(KUTIPAN)

Tempe mengandung mineral makro dan mikro dalam jumlah yang cukup.
Jumlah mineral besi, tembaga, dan zink berturut-turut adalah 9,39; 2,87; dan 8,05
mg setiap 100 g tempe. Kapang tempe dapat menghasilkan enzim fitase yang akan
menguraikan suatu asam fitat (yang mengikat beberapa mineral) untuk menjadi
fosfor dan inositol. Dengan terurainya asam fitat, mineral-mineral tertentu
(seperti besi, kalsium, magnesium, dan zink) menjadi lebih tersedia untuk
dimanfaatkan tubuh. Di dalam tempe juga ditemukan suatu zat antioksidan dalam
bentuk isoflavon. Seperti halnya vitamin C, E, dan karotenoid, iso-flavon juga
merupakan antioksidan yang sangat dibutuhkan tubuh untuk menghentikan reaksi
pembentukan radikal bebas tubuh. Dalam kedelai terdapat tiga jenis iso-flavon,
yaitu daidzein, glisitein, dan genistein. Pada tempe, di samping ketiga jenis
isoflavon tersebut juga terdapat antioksidan faktor II (6,7,4-trihidroksi isoflavon)

(CUPLIKAN MATERI)
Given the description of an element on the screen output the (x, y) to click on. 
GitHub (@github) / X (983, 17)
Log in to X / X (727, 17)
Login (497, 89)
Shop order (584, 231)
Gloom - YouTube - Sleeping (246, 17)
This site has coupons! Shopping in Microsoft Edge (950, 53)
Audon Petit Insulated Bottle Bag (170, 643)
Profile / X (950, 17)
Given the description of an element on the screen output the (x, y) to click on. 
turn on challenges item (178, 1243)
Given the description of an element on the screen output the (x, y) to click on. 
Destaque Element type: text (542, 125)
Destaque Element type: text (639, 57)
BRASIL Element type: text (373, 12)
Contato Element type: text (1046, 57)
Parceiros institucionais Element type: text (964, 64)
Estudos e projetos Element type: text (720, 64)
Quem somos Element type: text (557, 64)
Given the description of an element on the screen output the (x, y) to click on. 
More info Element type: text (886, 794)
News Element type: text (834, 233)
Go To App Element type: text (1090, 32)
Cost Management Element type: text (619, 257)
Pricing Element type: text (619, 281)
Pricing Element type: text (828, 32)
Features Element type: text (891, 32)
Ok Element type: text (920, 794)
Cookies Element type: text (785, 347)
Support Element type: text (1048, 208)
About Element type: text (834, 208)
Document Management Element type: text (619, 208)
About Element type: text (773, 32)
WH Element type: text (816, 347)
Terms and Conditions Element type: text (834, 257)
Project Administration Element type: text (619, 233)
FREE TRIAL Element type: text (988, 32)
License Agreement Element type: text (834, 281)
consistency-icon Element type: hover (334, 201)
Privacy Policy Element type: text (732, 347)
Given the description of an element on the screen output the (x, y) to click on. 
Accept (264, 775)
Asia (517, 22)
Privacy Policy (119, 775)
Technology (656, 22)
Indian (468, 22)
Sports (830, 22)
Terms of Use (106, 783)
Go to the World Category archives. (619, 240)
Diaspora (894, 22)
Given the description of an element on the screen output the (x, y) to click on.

(SOAL LATIHAN)
(1) Menurut kutipan tentang tempe, mengapa mineral seperti besi, kalsium, magnesium, dan zink menjadi lebih tersedia untuk dimanfaatkan tubuh? Jelaskan dalam satu sampai tiga kalimat.
(2) Lanjutkan kutipan tentang tempe mulai dari bagian terakhir yang ditampilkan.

(JAWABAN PER NOMOR)
(1) Kapang tempe menghasilkan enzim fitase yang menguraikan asam fitat menjadi fosfor dan inositol. Asam fitat adalah zat yang mengikat beberapa mineral. Setelah asam fitat terurai, mineral-mineral tersebut menjadi lebih tersedia untuk dimanfaatkan tubuh.

(2)
yang mempunyai sifat antioksidan paling kuat dibandingkan dengan iso-flavon di
dalam kedelai. Antioksidan ini juga dapat disintesis yang pada saat terjadinya
13

proses fermentasi kedelai yang memang menjadi tempe oleh bakteri Micrococcus
luteus dan Coreyne bacterium. Penuaan atau aging dapat dihambat bila dalam
makanan yang dikonsumsi sehari-hari mengandung antioksidan yang cukup.
Karena tempe merupakan sumber antioksidan yang baik, konsumsinya dalam
jumlah cukup secara teratur dapat mencegah terjadinya proses penuaan dini.
Penelitian yang dilakukan di Universitas North Carolina, Amerika Serikat,
menemukan bahwa genestein dan fitoestrogen yang terdapat pada tempe ternyata
dapat mencegah kanker prostat dan payudara.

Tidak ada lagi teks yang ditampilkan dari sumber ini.